There are many frameworks for our scenario, such as Kubeflow, JupyterHub, and so on. But, in this article, I would like to focus on how to develop a GPU SaaS platform, so I will not discuss them.

Design Spec

Architecture

Functional Architecture

Functional Architecture

Technical Architecture

Technical Architecture

In this series, I will only focus on the runtime plane. I will not discuss the control plane, such as the management of users.

Runtime Plane

I will use Kubernetes Operator to manage the lifecycle of the GPU instances. For MVP, I will only discuss one cluster. However, in the future, when we need to scale out, I will discuss how to manage multiple clusters. So, let’s discuss the runtime plane.

Runtime Plane
  • Ingress: control the access to the GPU instances, each user will have a unique URL to access their GPU instances.
  • Reverse Proxy: manage the access to the GPU instances, such as load balancing, authentication, and so on.
  • GPU Controller: manage the lifecycle of the GPU instances, such as create, delete, and so on.
  • Storage Service: manage the storage service, such as upload, download, and so on.

§ Problem statement: From the passage on the GPU SaaS platform, set down word for word the part starting with "I will use Kubernetes" and going on through "delete, and so on.". Nothing in the records is needed for this work.

§ Extracted information:
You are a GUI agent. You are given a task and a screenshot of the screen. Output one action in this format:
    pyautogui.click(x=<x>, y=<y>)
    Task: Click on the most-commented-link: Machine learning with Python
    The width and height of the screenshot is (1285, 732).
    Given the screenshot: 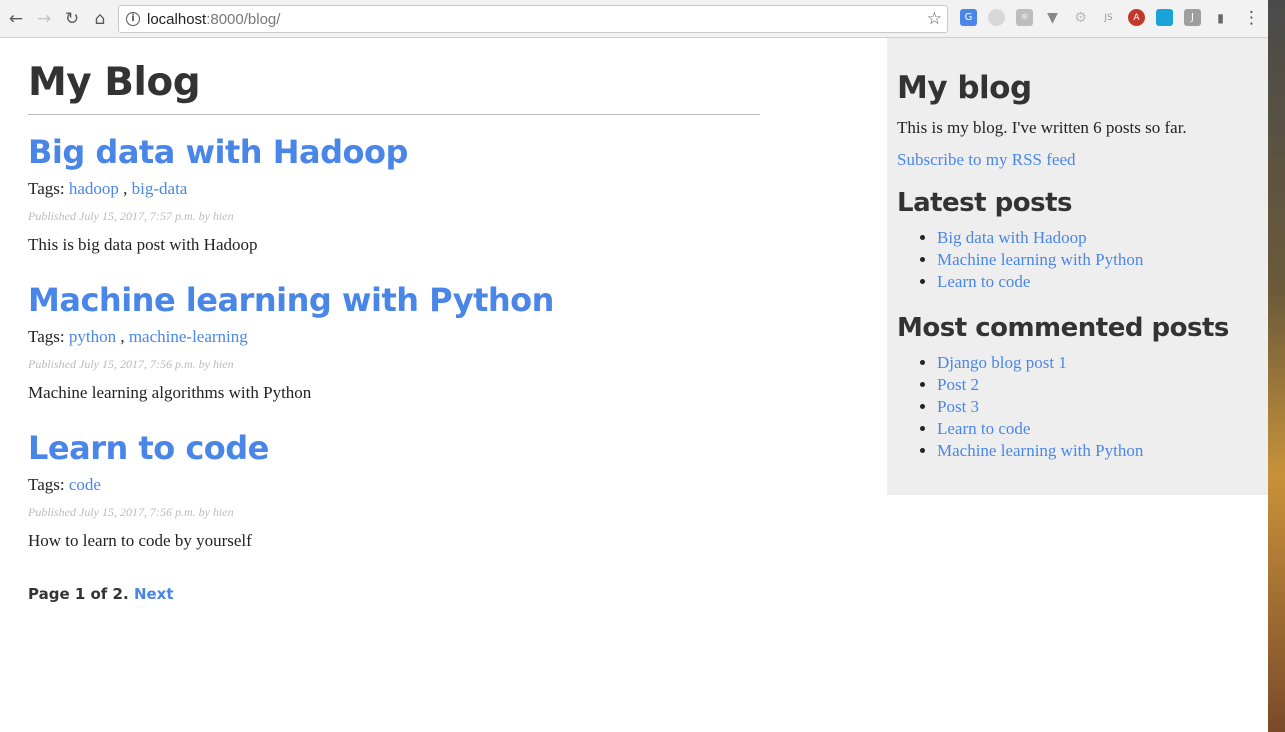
...
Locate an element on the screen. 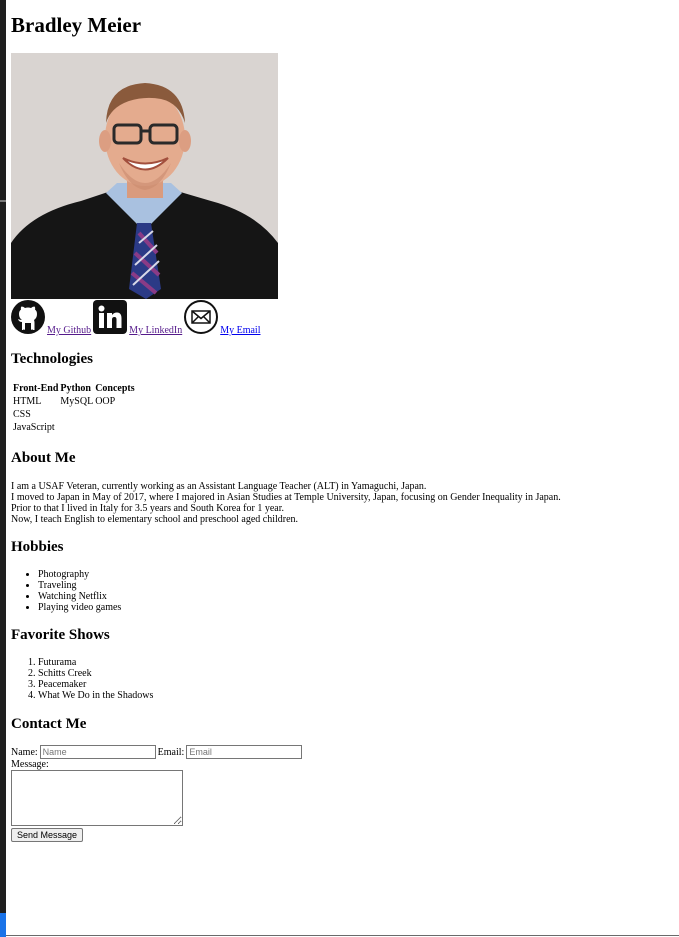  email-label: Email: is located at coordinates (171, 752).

§ Answer area:
I will use Kubernetes Operator to manage the lifecycle of the GPU instances. For MVP, I will only discuss one cluster. However, in the future, when we need to scale out, I will discuss how to manage multiple clusters. So, let’s discuss the runtime plane.

Runtime Plane
  • Ingress: control the access to the GPU instances, each user will have a unique URL to access their GPU instances.
  • Reverse Proxy: manage the access to the GPU instances, such as load balancing, authentication, and so on.
  • GPU Controller: manage the lifecycle of the GPU instances, such as create, delete, and so on.